[Saved entries]
++++

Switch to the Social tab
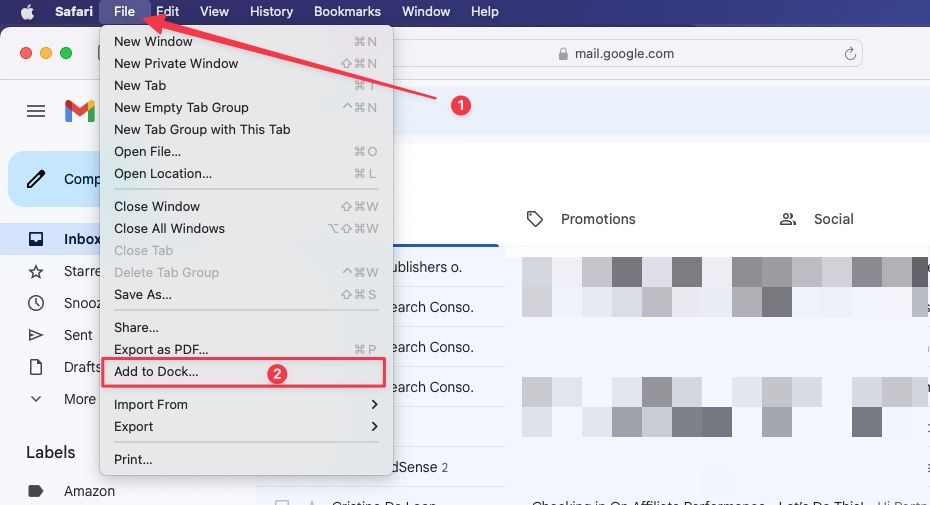The image size is (930, 505). tap(832, 219)
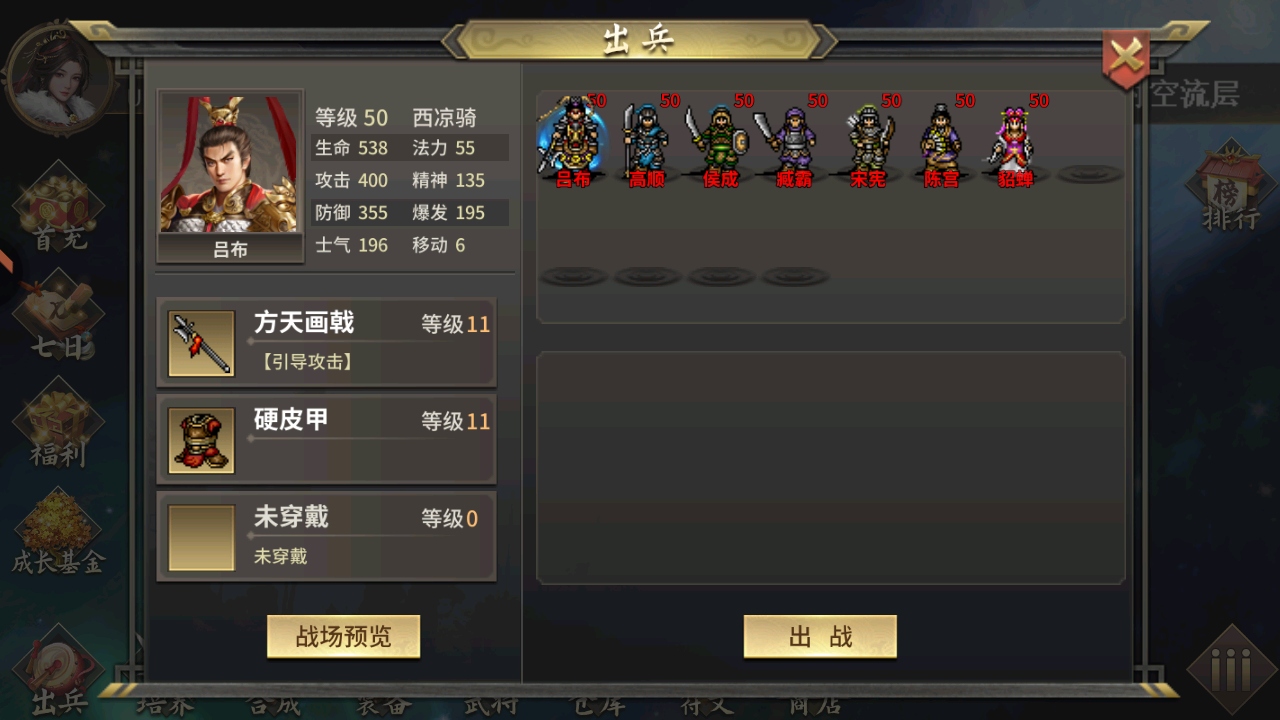1280x720 pixels.
Task: Open the 排行 ranking icon
Action: pyautogui.click(x=1230, y=190)
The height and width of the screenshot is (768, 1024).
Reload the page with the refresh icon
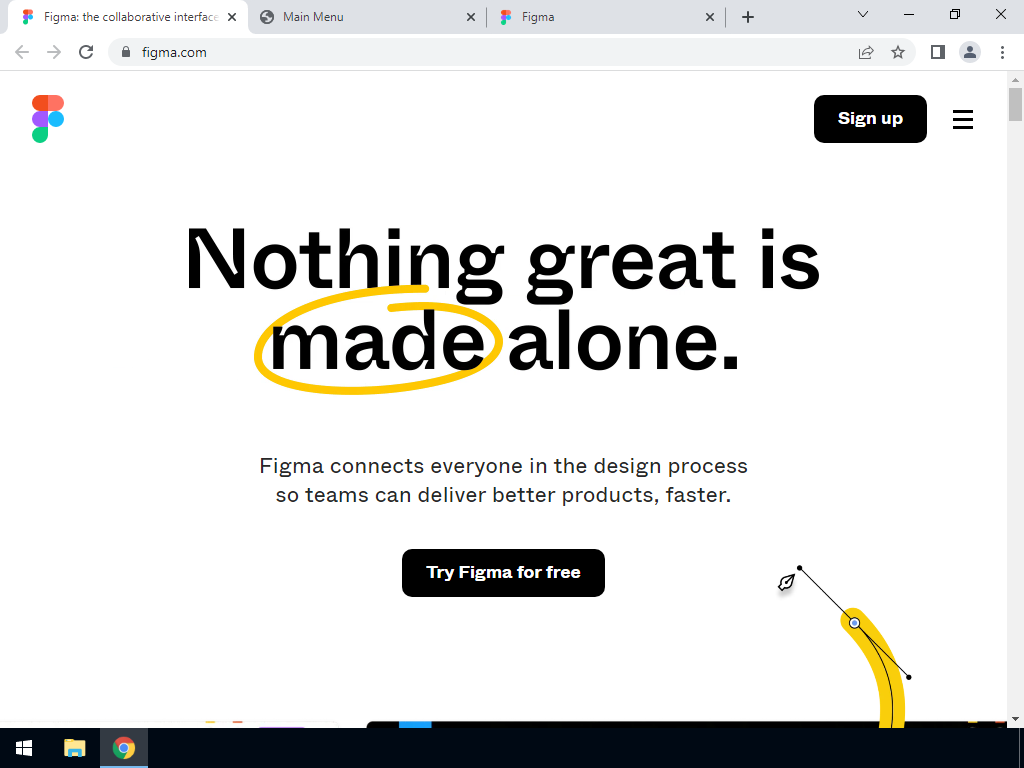pyautogui.click(x=86, y=52)
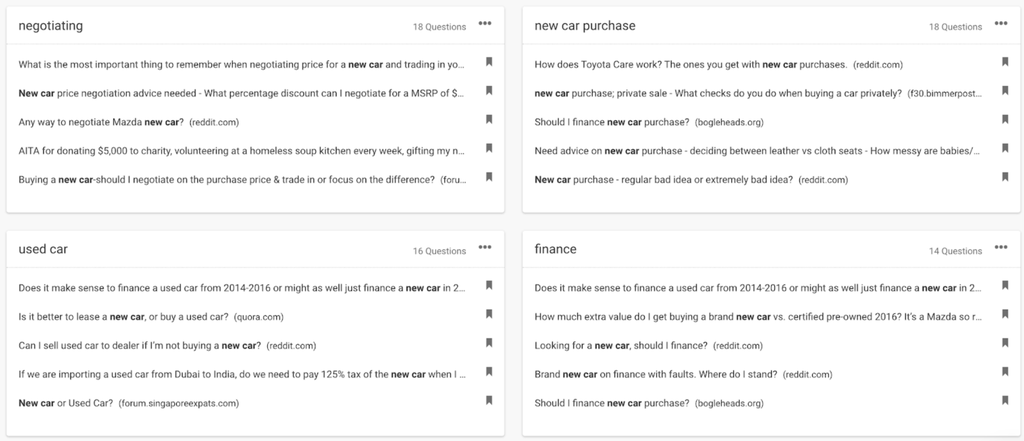Open 'Can I sell used car to dealer' question
The height and width of the screenshot is (441, 1024).
[140, 346]
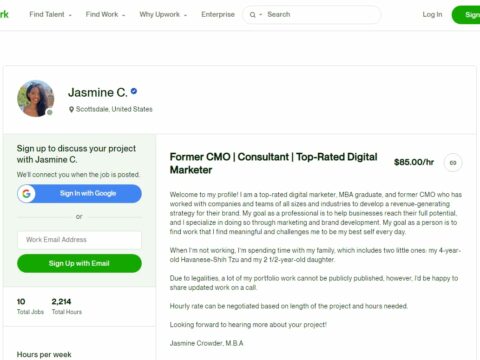Click the green online status dot on the avatar

point(50,112)

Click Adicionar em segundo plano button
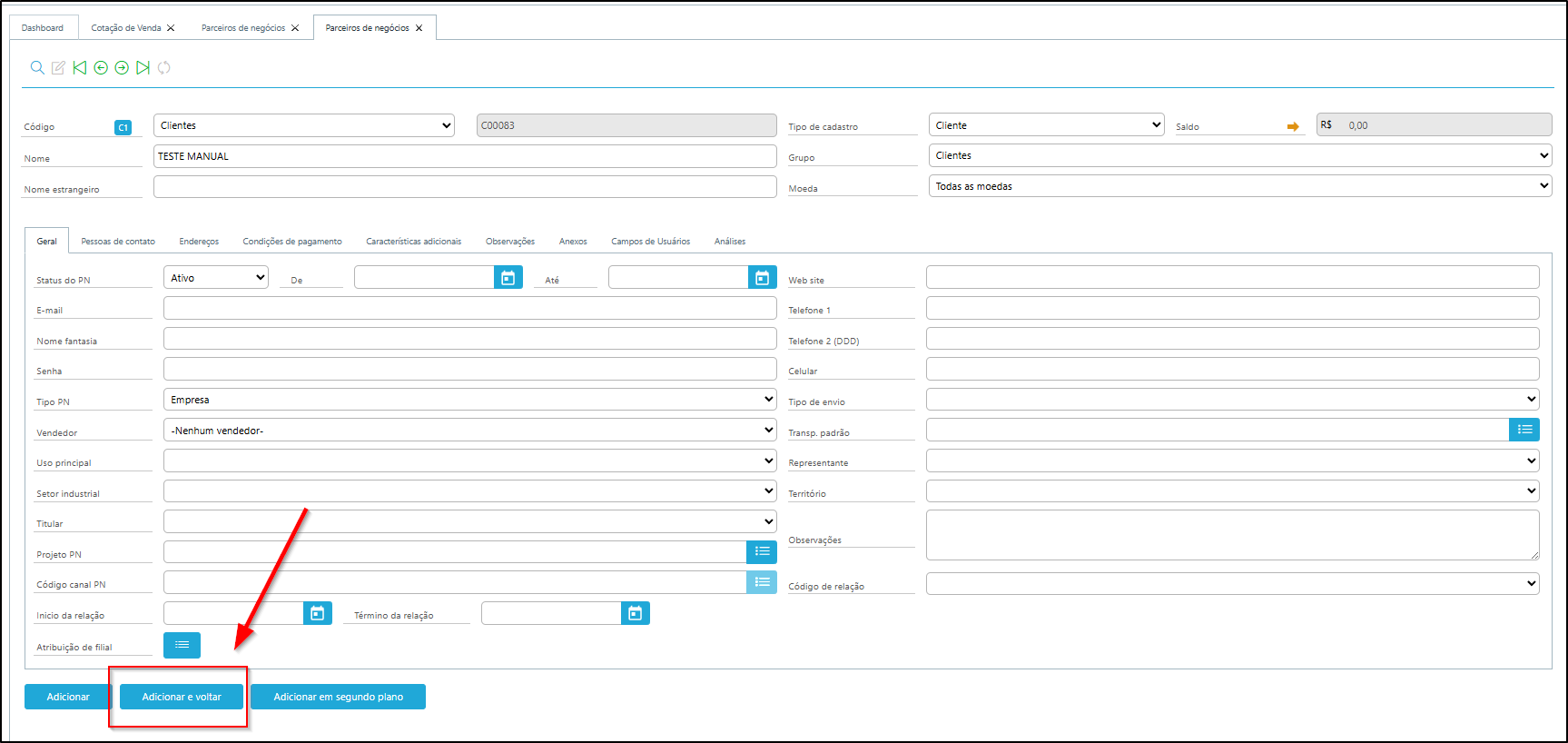tap(338, 697)
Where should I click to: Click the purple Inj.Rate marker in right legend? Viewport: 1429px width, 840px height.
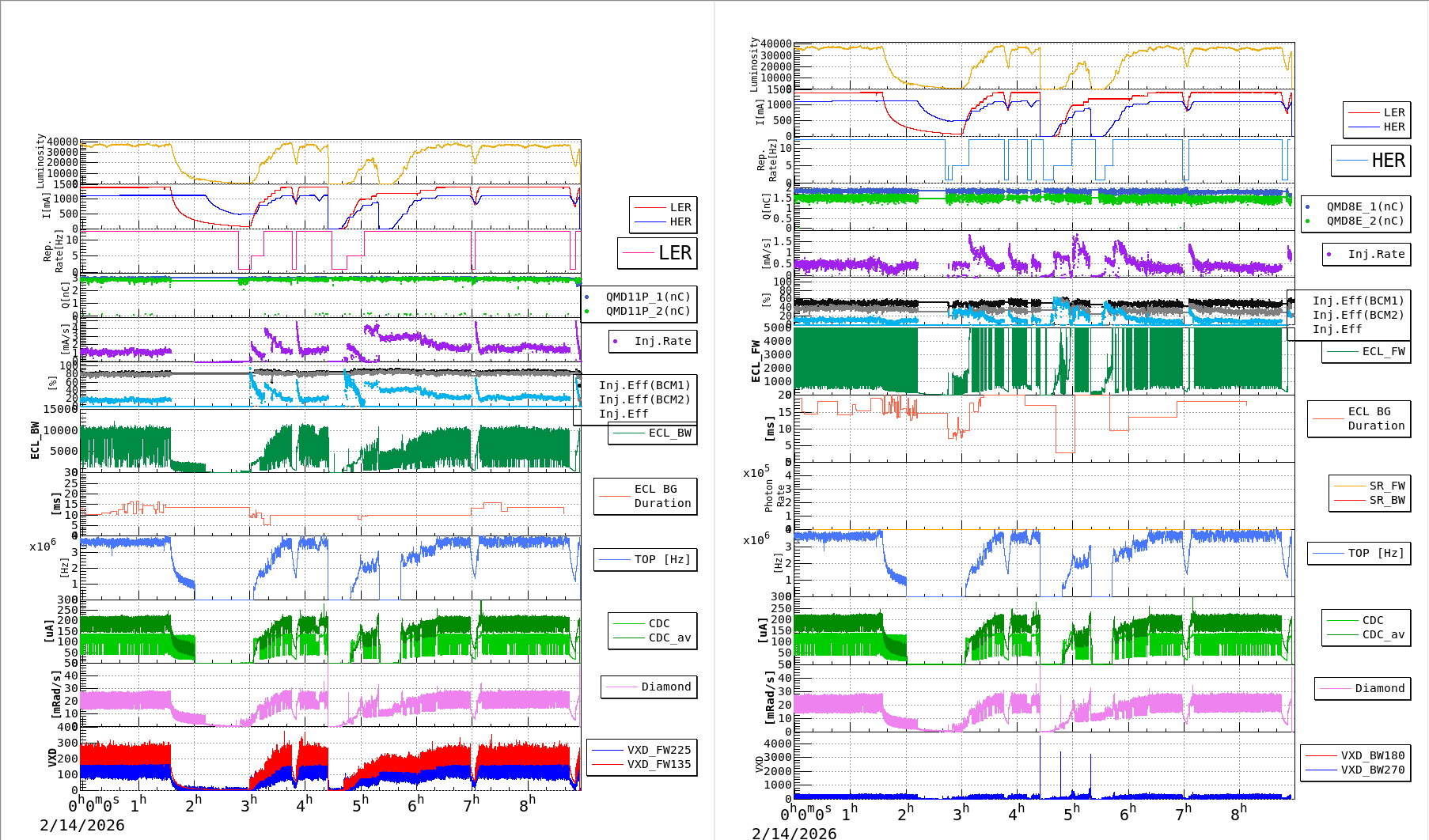pyautogui.click(x=1329, y=254)
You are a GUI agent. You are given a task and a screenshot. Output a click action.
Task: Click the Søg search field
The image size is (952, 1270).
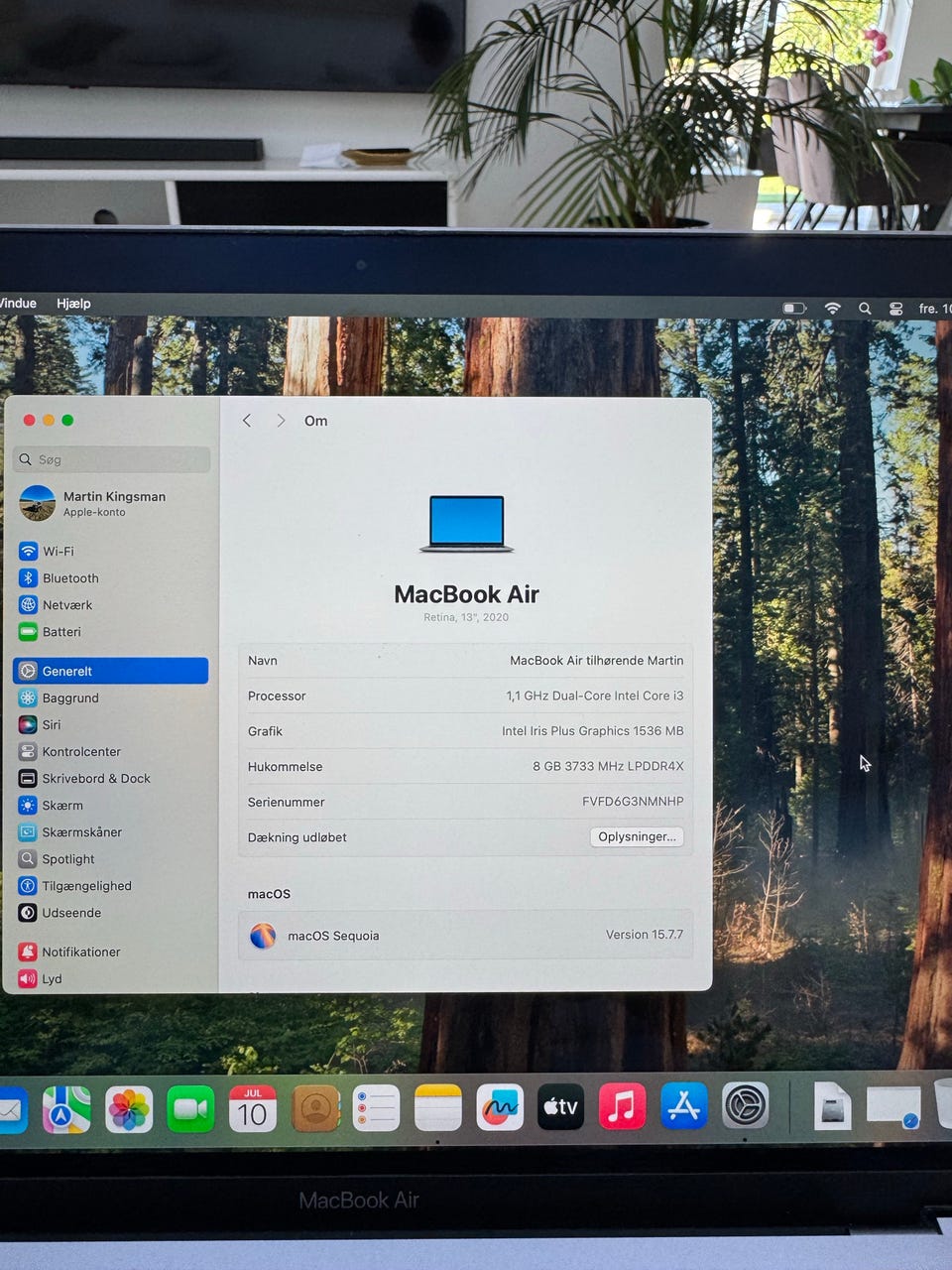pyautogui.click(x=112, y=459)
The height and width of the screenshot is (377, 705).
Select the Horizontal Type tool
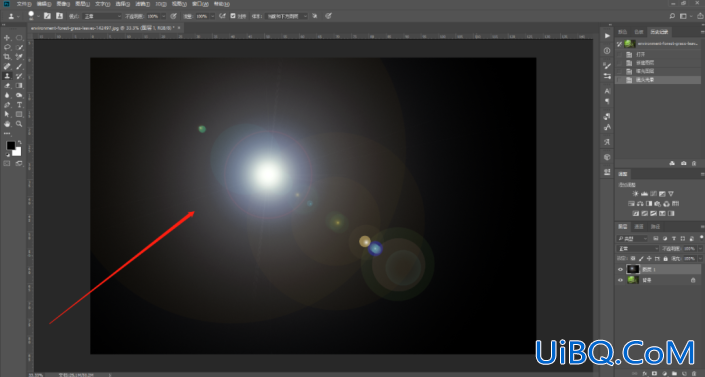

++++

**Task details:**
Every line above must be printed again exactly, pictures excluded.

**Result for this task:**
Switch to the Social tab
The image size is (930, 505). tap(832, 219)
1280x720 pixels.
Task: Open the 排行 ranking icon
Action: pyautogui.click(x=1230, y=190)
The height and width of the screenshot is (768, 1024).
Reload the page with the refresh icon
pyautogui.click(x=86, y=52)
Open 'Can I sell used car to dealer' question
The height and width of the screenshot is (441, 1024).
[140, 346]
Click the green online status dot on the avatar

point(50,112)

Click Adicionar em segundo plano button
tap(338, 697)
Where should I click to: Click the purple Inj.Rate marker in right legend? Viewport: 1429px width, 840px height.
pyautogui.click(x=1329, y=254)
You are a GUI agent. You are given a task and a screenshot. Output a click action.
Task: Click the Søg search field
The image size is (952, 1270).
pyautogui.click(x=112, y=459)
The height and width of the screenshot is (377, 705).
Select the Horizontal Type tool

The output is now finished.